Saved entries
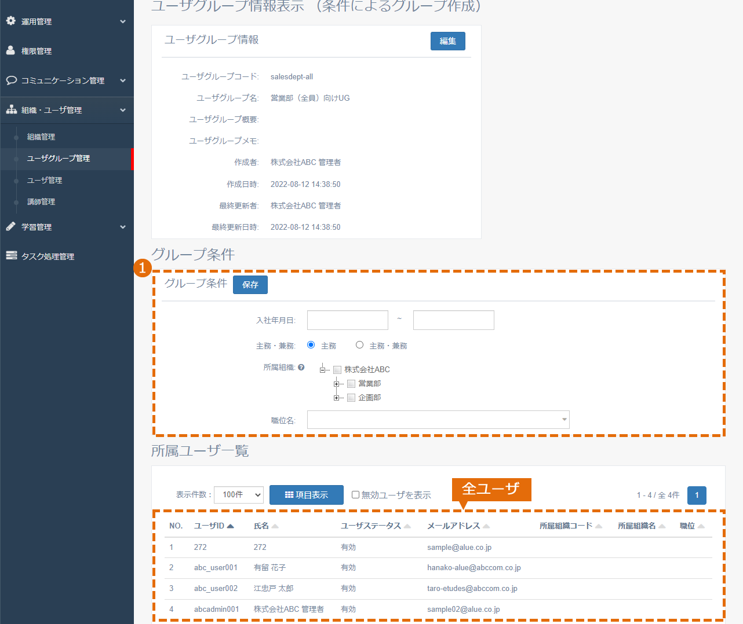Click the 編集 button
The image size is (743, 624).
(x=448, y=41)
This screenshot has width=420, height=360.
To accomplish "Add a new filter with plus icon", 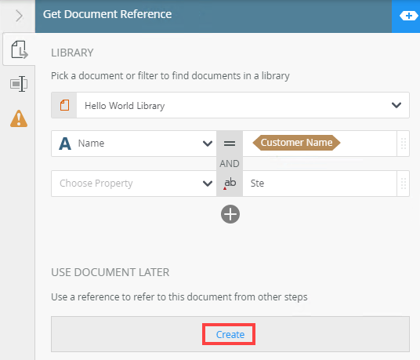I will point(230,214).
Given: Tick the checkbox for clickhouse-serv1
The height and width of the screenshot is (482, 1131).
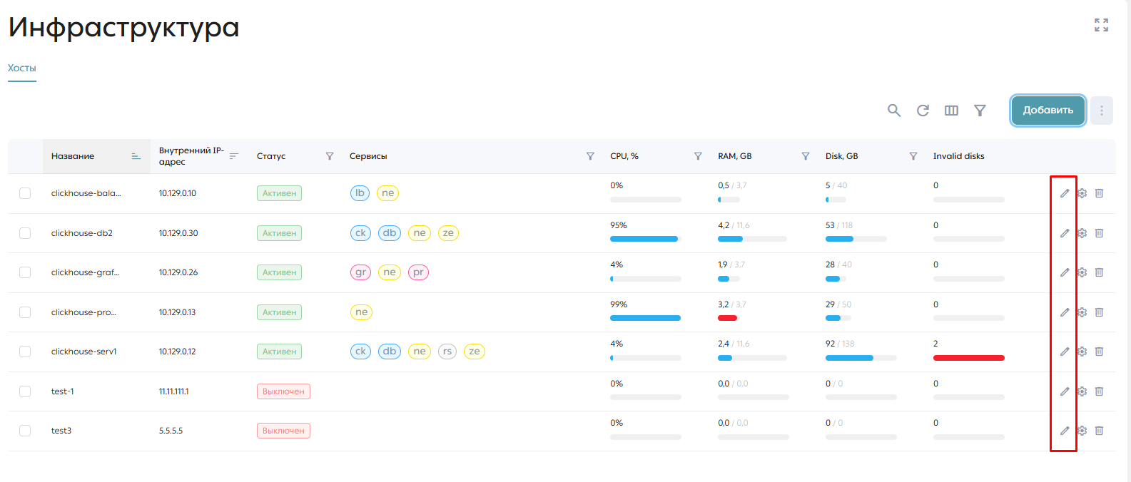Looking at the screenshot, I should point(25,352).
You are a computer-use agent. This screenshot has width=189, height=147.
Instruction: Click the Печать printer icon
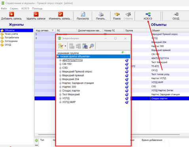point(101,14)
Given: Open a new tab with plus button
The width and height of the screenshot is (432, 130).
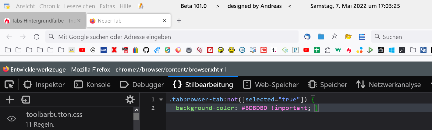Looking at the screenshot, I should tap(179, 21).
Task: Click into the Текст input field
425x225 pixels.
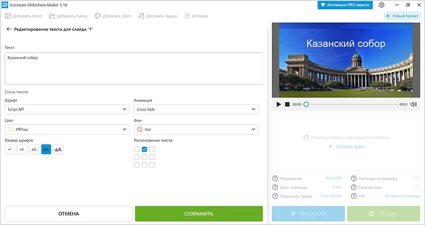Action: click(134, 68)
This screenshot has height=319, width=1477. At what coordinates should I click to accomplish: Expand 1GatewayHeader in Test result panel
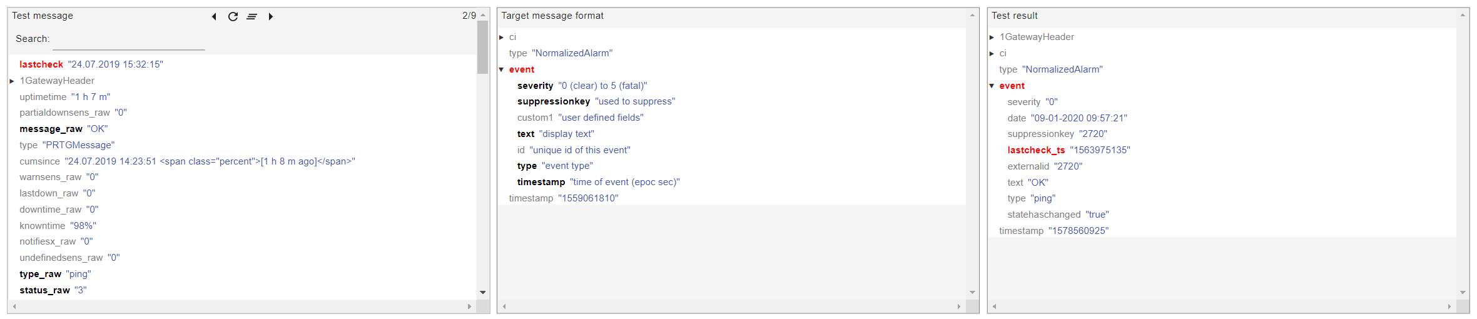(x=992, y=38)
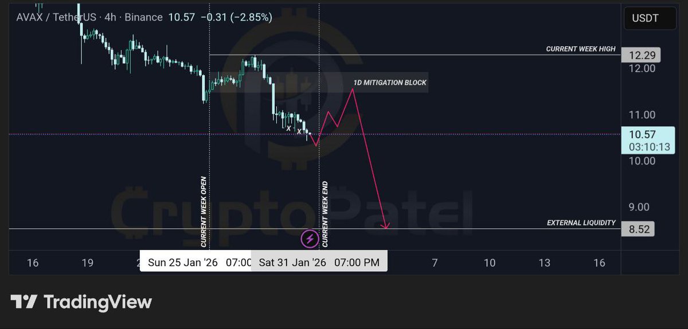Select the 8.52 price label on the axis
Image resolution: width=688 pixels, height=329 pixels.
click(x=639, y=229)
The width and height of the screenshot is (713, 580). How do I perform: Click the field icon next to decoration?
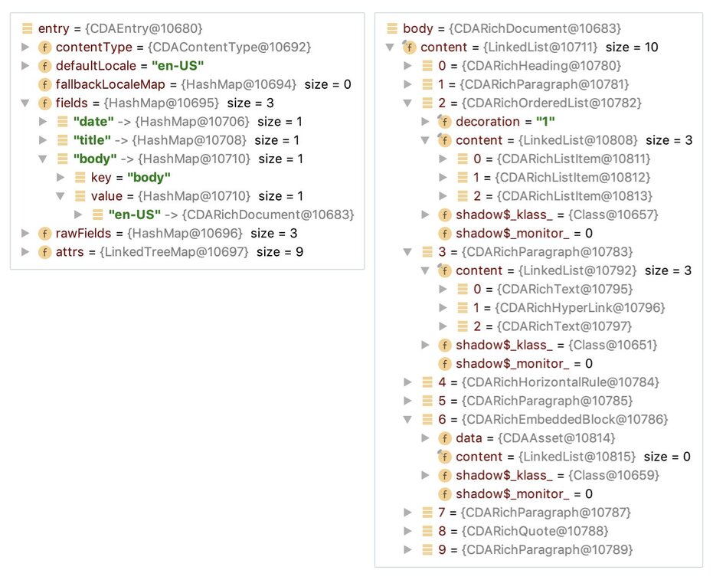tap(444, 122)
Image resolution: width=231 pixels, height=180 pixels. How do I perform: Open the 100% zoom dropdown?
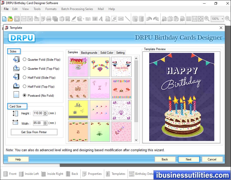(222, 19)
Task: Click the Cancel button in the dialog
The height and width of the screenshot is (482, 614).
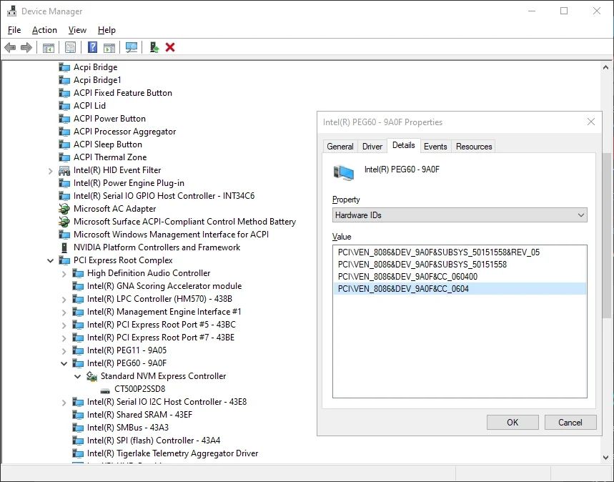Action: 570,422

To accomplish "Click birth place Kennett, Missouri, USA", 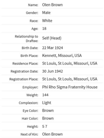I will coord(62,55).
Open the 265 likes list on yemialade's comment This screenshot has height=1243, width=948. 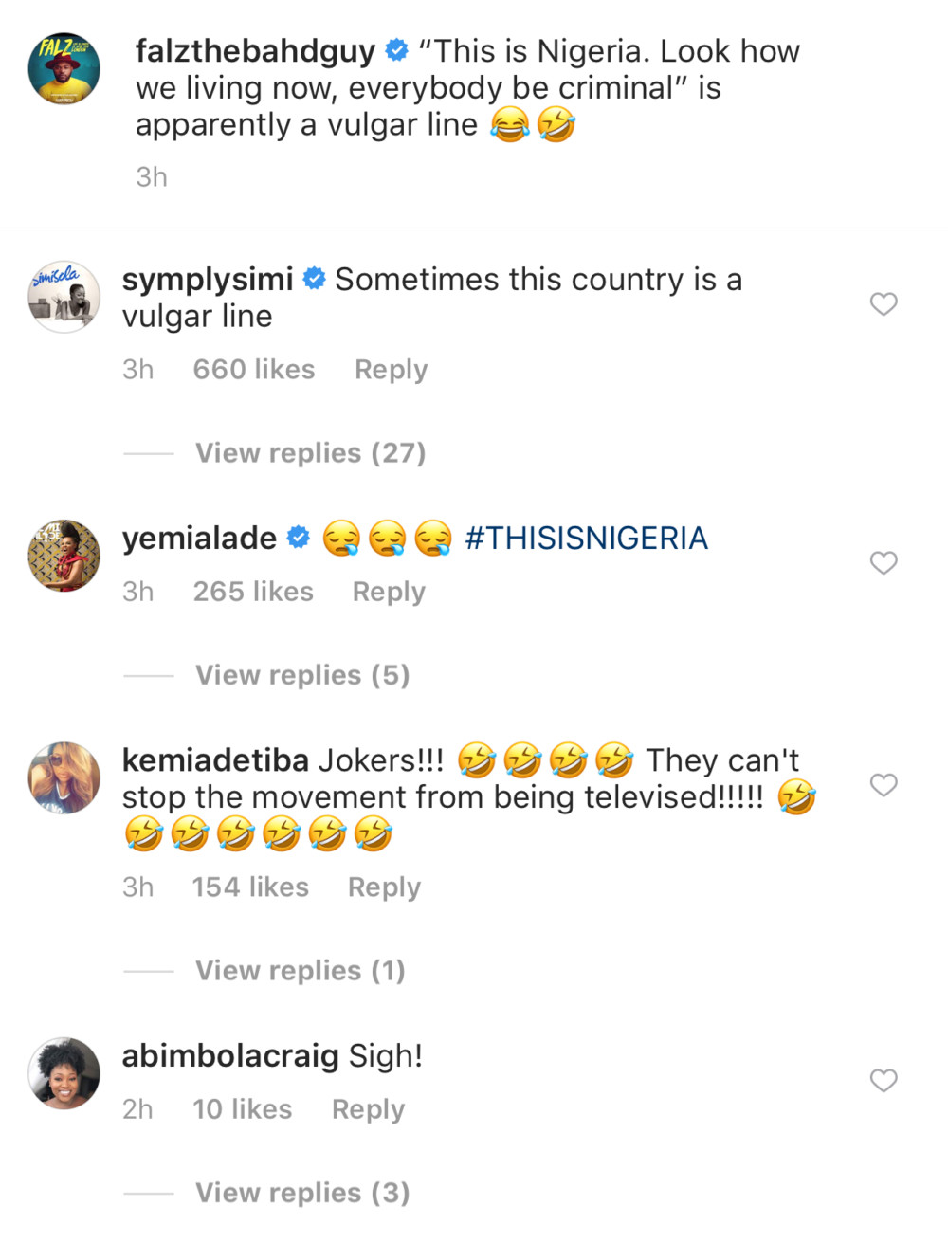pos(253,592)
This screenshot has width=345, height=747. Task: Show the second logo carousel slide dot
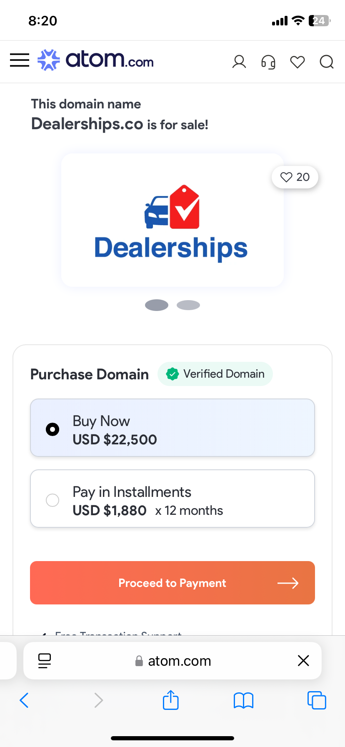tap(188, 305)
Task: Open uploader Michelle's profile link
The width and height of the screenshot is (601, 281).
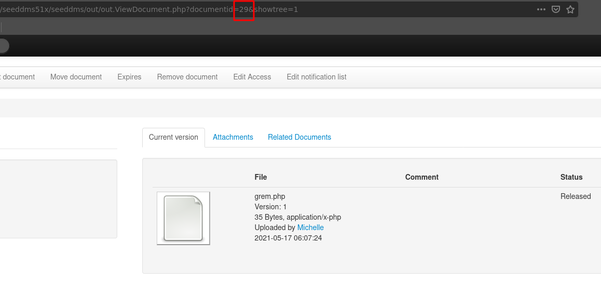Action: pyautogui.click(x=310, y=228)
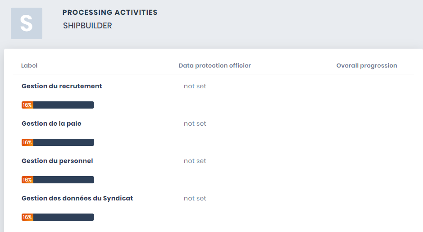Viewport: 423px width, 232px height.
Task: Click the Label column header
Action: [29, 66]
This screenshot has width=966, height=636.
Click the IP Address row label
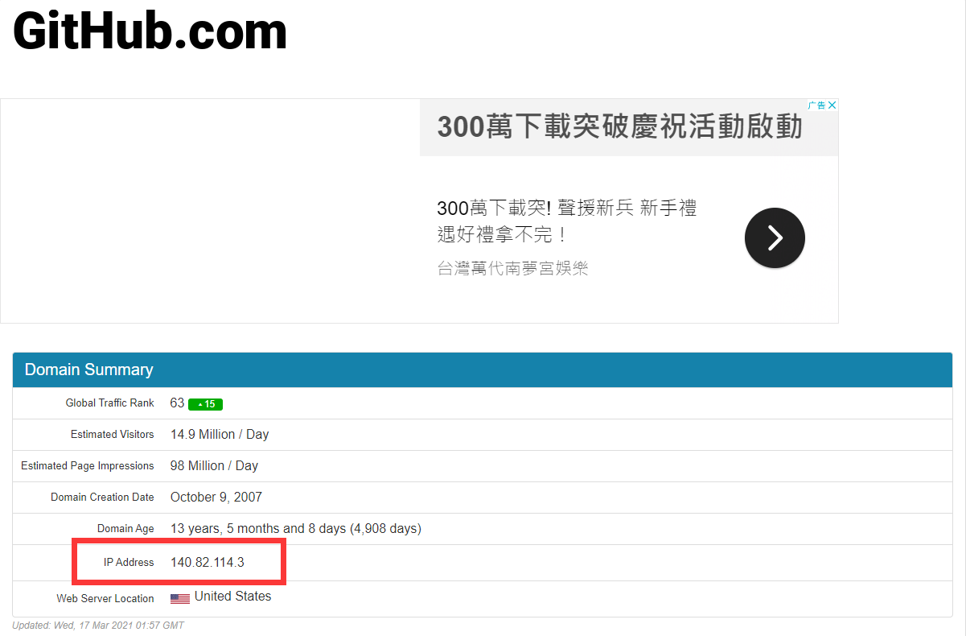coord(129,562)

■ **Your task**: All lines after and including the one with "Task: Open uploader Michelle's profile link", through the end of the entries above, should be output exactly and by themselves. The pictures are to be left out.

■ **Completed task**:
Task: Open uploader Michelle's profile link
The width and height of the screenshot is (601, 281).
Action: pyautogui.click(x=310, y=228)
Viewport: 423px width, 232px height.
Task: Click the Label column header
Action: [29, 66]
This screenshot has width=966, height=636.
Click the IP Address row label
coord(129,562)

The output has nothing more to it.